Bitwarden Secrets Manager is built for developer teams to centrally store, manage, and deploy privileged secrets. Secrets Manager is tailored for infrastructure secrets and is supported only by the web app and the CLI clients. If you are looking to help your employees manage their personal credentials, check out [Bitwarden Password Manager](https://bitwarden.com/en-gb/products/business/).
### Can I use Bitwarden Secrets Manager and Bitwarden Password Manager together?
Yes! Secrets Manager and Password Manager can be used in conjunction to provide even stronger security to your business.
### Can I mix and match Bitwarden Secrets Manager and Bitwarden Password Manager plans?

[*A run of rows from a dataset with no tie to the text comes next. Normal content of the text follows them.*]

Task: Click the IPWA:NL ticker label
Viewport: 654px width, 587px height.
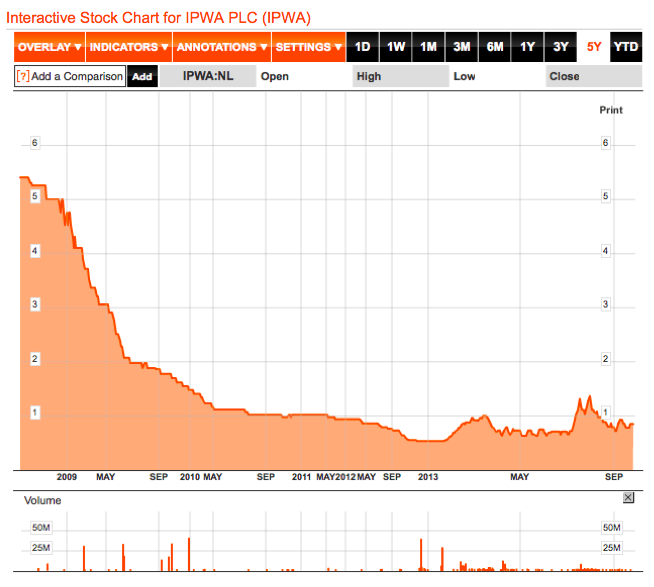Action: pyautogui.click(x=208, y=76)
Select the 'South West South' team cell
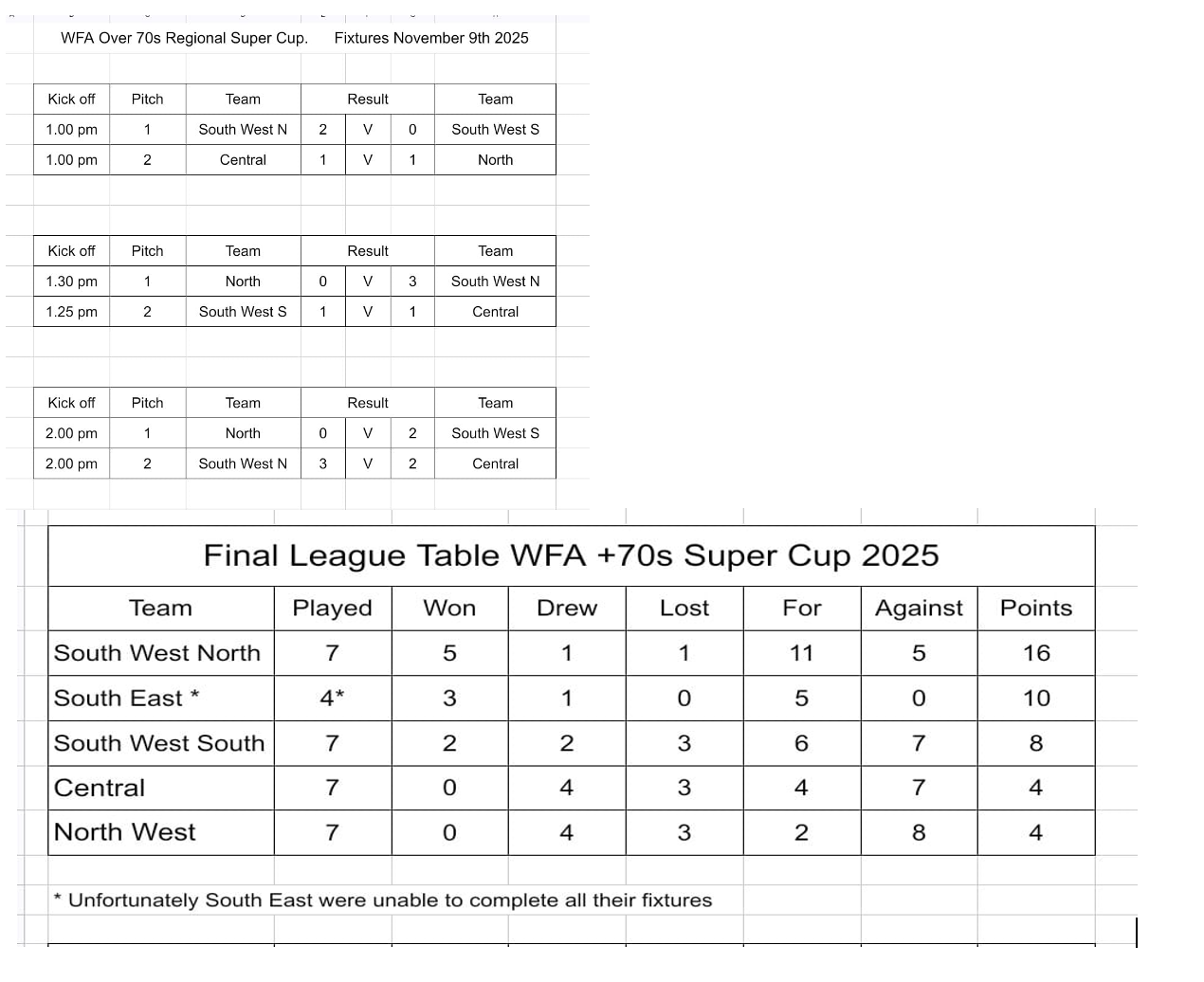Viewport: 1204px width, 982px height. 159,743
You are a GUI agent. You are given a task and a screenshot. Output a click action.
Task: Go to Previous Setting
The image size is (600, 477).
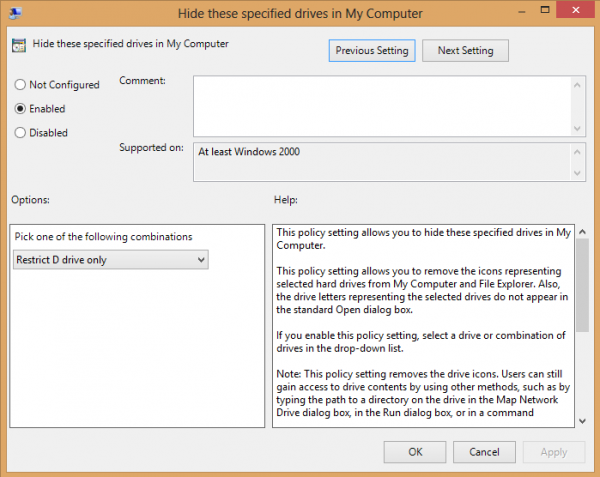(371, 50)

An organization will have the same plan across any product they are subscribed to. For example, if a customer is subscribed to a Bitwarden Password Manager Enterprise plan and decides to purchase Bitwarden Secrets Manager, they will also be subscribed to the Enterprise plan.
To subscribe to a different Secrets Manager plan than what you are currently subscribed to with Password Manager, simply create a new organization or account and sign up for Secrets Manager following [these steps](https://bitwarden.com/en-gb/help/sign-up-for-secrets-manager/).
### Can Bitwarden Secrets Manager guarantee high availability?
Bitwarden aims for the highest levels of availability. You can learn more about Bitwarden availability in the [Security White Paper](https://bitwarden.com/en-gb/help/bitwarden-security-white-paper/).
In addition, there are multiple secret backup options.
1. **Integrations** - Some integrations, like Bitwarden Secrets Manager Kubernetes Operator, act as a caching layer when secrets are fetched.
2. **SDKs** - Secrets can be cached locally when using an SDK. Caching any information or credentials in a local environment should be done with care and security awareness.
3. **Self-hosting** - Self-hosting Secrets Manager ensures that secrets are available in the event you cannot connect to the Bitwarden cloud.